Posted by Unknown on December 19, 2003 at 06:11 AM EST #

Absolyutely. We've not even started yet optimising the bytecode. Especially dynamic method dispatch - that could be optimised massively.

Then even though at compile time we can deduce some static method invocations (to create neater, faster bytecode) we're not doing that - so all methods are dispatched using the dynamic dispatch.

I suspect Groovy can get *way* faster than it is today by several degrees of magnitude.

Posted by James Strachan on December 19, 2003 at 07:30 AM EST #

Yeah I have several: (1) I'll have to learn another !"£$%^ language (2) As a Perl monger for too many years, I hate scripting languages (3) It's far too complex already, with integration with XML, SQL, etc etc. Oh wait, none of those are good reasons :)

Posted by Pratik Patel on December 19, 2003 at 08:57 AM EST #

Err, if you remove the people who are entertained for hours by dangling shiny objects, one question remains: What's the point?
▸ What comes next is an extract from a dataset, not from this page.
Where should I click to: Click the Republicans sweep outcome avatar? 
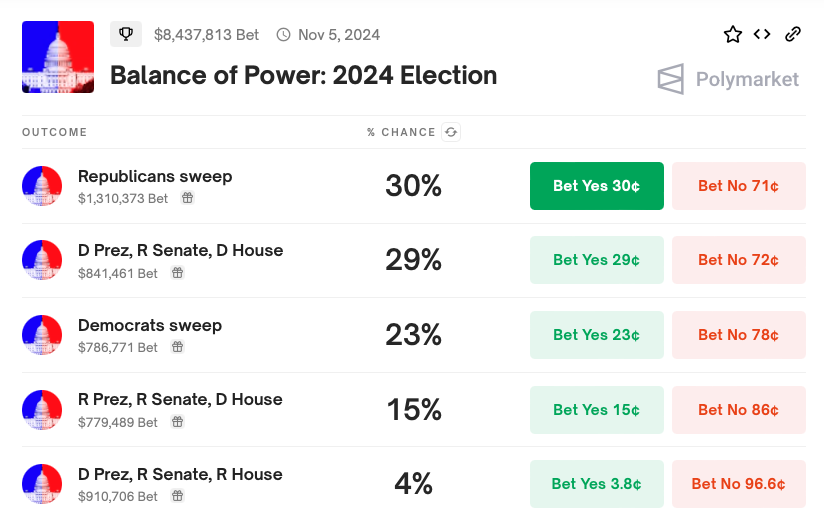click(x=42, y=186)
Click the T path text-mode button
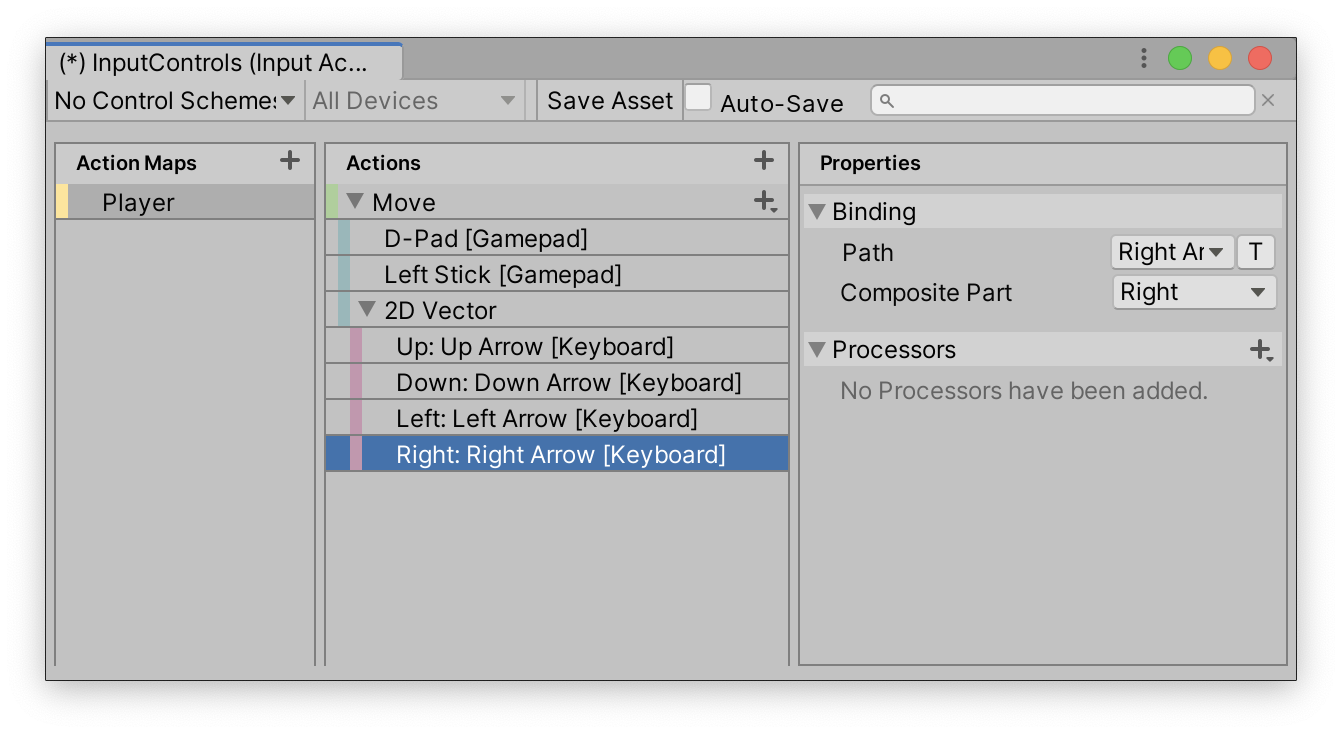The width and height of the screenshot is (1342, 734). coord(1255,252)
Posted by Hani Suleiman on December 19, 2003 at 12:58 PM EST #

Pratik, in response to your 3 points:
1) Groovy is so similar to Java you don't have to learn much at all
2) Simple interpreter-friendly scripting languages have their place the Java world
3) Groovy is designed to be simple not complex and from what I've seen, the design is successful

Posted by Dave Johnson on December 19, 2003 at 01:41 PM EST #

Er...okay. The name sucks. Having a file ending .groovy sucks. Um, let me count the ways of how many other scripting languages there are for Java. But they built it, so people will come.